Michael knew he must have looked perplexed because Claire said from her crate perch, “Bug is the fishermen’s term for lobster, Quinn. You go ahead with your work, Mr. Larson.”
“Word is you didn’t like Santerre much,” Michael said. He already knew the CID hadn’t bothered to talk to any of Santerre’s suppliers. Maybe it was as Claire had insisted. They had their suspect—his widow.
“Hell, that’s puttin’ it mildly. I hated the bastard’s guts.” Larson held up his left hand. “You see this bionic hand I got? With it, I can do my haulin’ with near the same efficien
cy as before. But Paul, he weren’t interested in givin’ me a chance to prove it.”
“I know my husband wasn’t always easy to get along with. What did he do to you?” Claire asked. She removed her gloves and clasped her hands in her lap. Beside her on the crate lay five metal clamps she aligned in an even row.
“What did Paul do to me?” His face grew grim. “When I lost my hand, most ever’body around town offered their help. My oldest boy—he was nine—and my wife did my haulin’, and neighbors and other folks I didn’t even know brought food and donated money for medical bills.”

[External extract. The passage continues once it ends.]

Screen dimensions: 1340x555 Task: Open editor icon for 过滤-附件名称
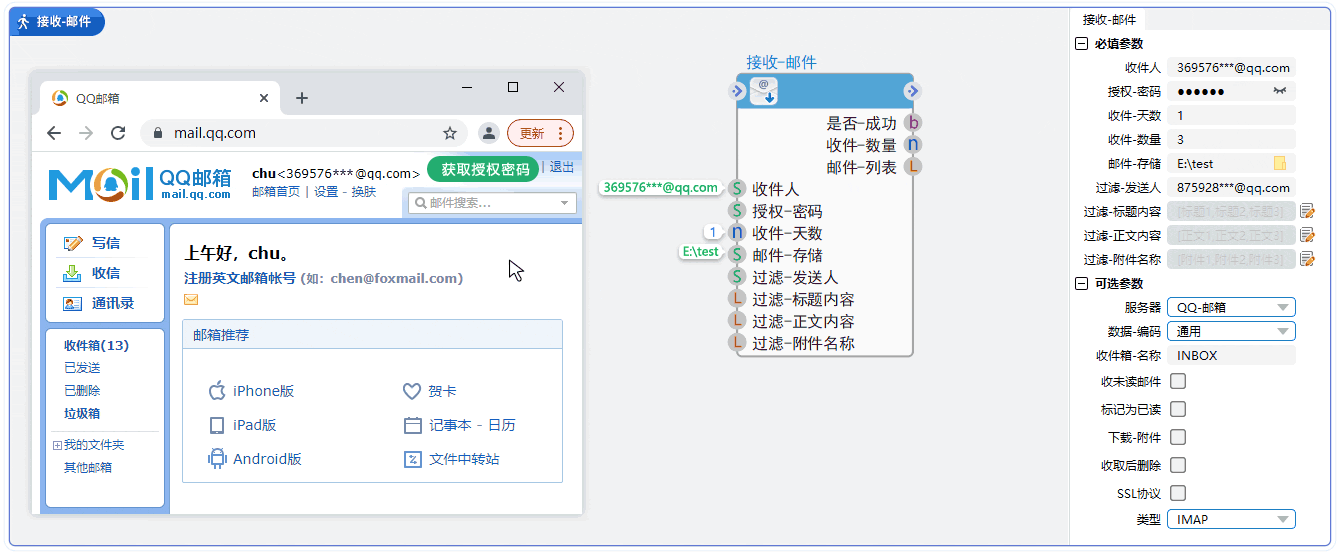pos(1307,259)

“That’s the wonderful thing about a small town,” Claire said. “Everybody pitches in.”
That acceptance and community spirit didn’t apply to her, the ostracized Widow Spider, Michael knew. And still she could express sincere sympathy for another’s benefit.
“Except Paul,” the big blond man continued. “We went to high school together, but that didn’t cut any ice with him. He dropped me from his list. Canceled all orders and replaced me. Guess I should’ve known what he was like.”
“What do you mean?” Michael said. Understanding Paul’s own motivation seemed key.
Larson pointed to the lobster shell tacked to one wall. “My first bug,” he said with a proud grin. “Did you know bugs are cannibals? If their claws ain’t bound in the crate, they’ll attack, climb on, fight, and even eat one another in competition for food. For bein’ top bug, so to speak.
“Paul was like that. ’Long as things went his way, his claws was closed and harmless. Cross him or defy him and he’d chop you to shreds.”
“I’m so sorry. I didn’t know about his ending your contract.” Clutching her gloves, Claire came to stand beside Michael. “Paul didn’t confide much about his business to me. If I’d known…”
His arm itched to slide around her shoulders. Claire was tall, nearly his height, but at this moment, trembling at his side, she looked small and vulnerable.
“Don’t you fret none about it, Ms. Saint-Ange,” Larson continued. “Maybe I shouldn’t say this, but I’m gonna speak my piece. I don’t know if his death were an accident or if someone killed him. If it was you who deep-sixed him, I hope they never prove it. Good riddance to the son of a bitch.”